= Wilhelm Diekamp =

German historian (1854–1885)

Wilhelm Diekamp (13 May 1854 – 25 December 1885) was a German historian.

Diekamp was born in Geldern. Soon after his birth, his parents moved to Münster in Westphalia, where he made his collegiate studies (1867–72). From 1872 to 1875 he studied theology at Würzburg and at Münster. Feeling uncertain, however, as to his ecclesiastical calling, he abandoned his desire of entering the priesthood, and took up the study of philology.

In 1877 he graduated as doctor of philosophy with the dissertation: "Widukind, der Sachsenführer nach Geschichte und Sage" (Münster, 1877). Excessive study led to grave pulmonary disease. For some time he taught in the public schools of Münster, Arnsberg, and Aachen, developing in the meantime his historical training. Evidence of this was his Vitae S. Ludgeri (Geschichtsquellen des Bistums Münster, IV, Münster, 1881).
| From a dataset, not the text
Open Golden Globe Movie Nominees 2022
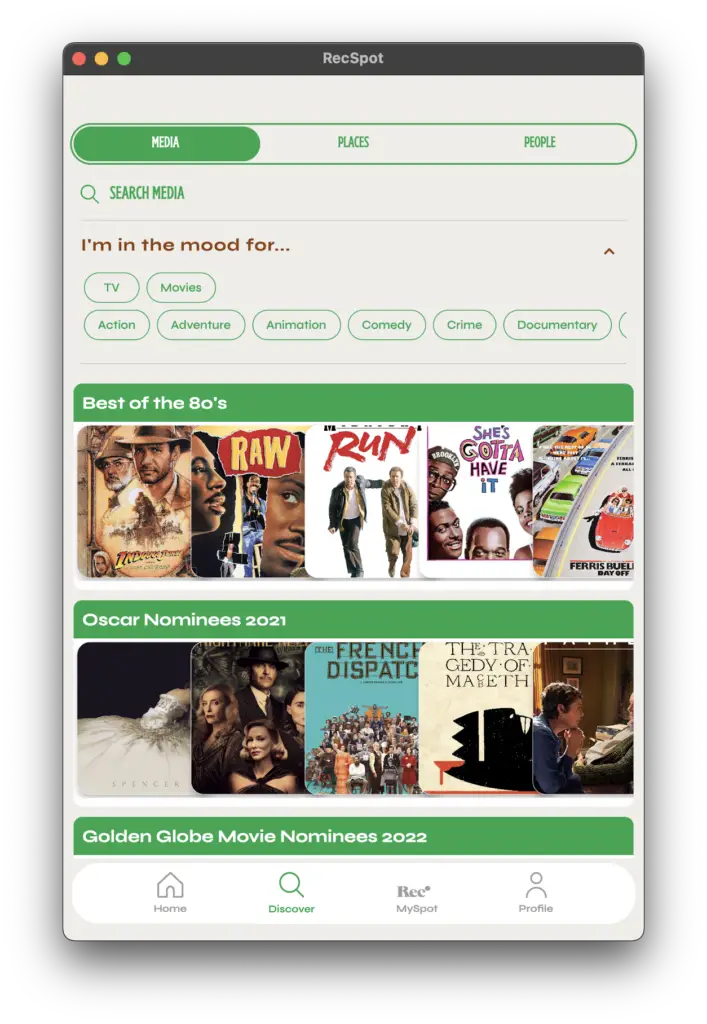 (353, 836)
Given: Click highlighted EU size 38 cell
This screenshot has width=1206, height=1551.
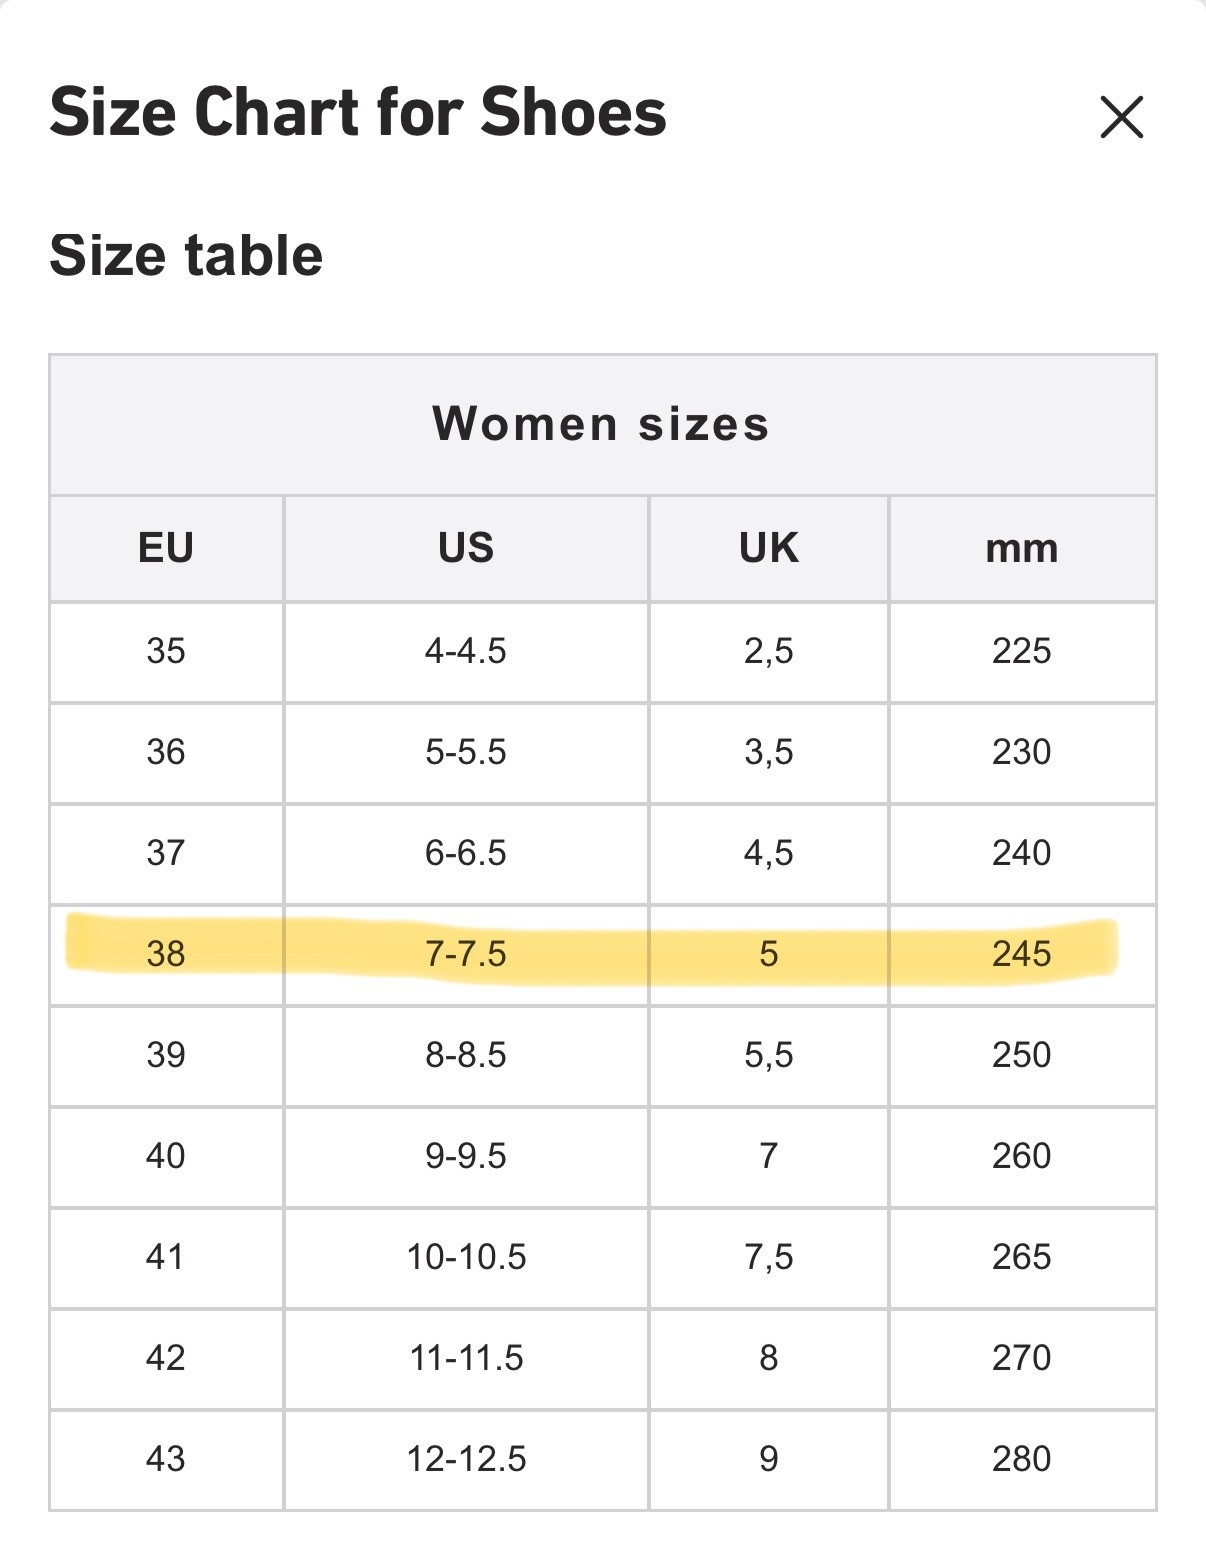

In 1881 the Westfalischer Verein fur Geschichte und Altertumskunde confided to him the continuation of the Westfälisches Urkundenbuch. He returned to Münster and in 1882 he became Privatdozent for history there. Previously, however, he spent a year at Vienna for improvement in diplomatics at the "Institut fur oesterreichische Geschichtsforschung" under the direction of Theodor von Sickel.

At Easter, 1883, he began his teaching at Münster, continuing at the same time his historical investigations, specially on Westphalian documents, the history of the papal chancery, and papal diplomatics. In 1885 he published at Münster the first part of the supplement of the Westfälisches Urkundenbuch.

In the autumn of this year he went to Rome, chiefly to collect in the Vatican archives the material for the large works he had in mind. He died of typhoid in Rome while working there, and was buried in the German Campo Santo near St. Peter's.

Diekamp also published between 1878 and 1885 several important studies in different reviews concerning the history of the Middle Ages and diplomatics or official style of the medieval papal documents.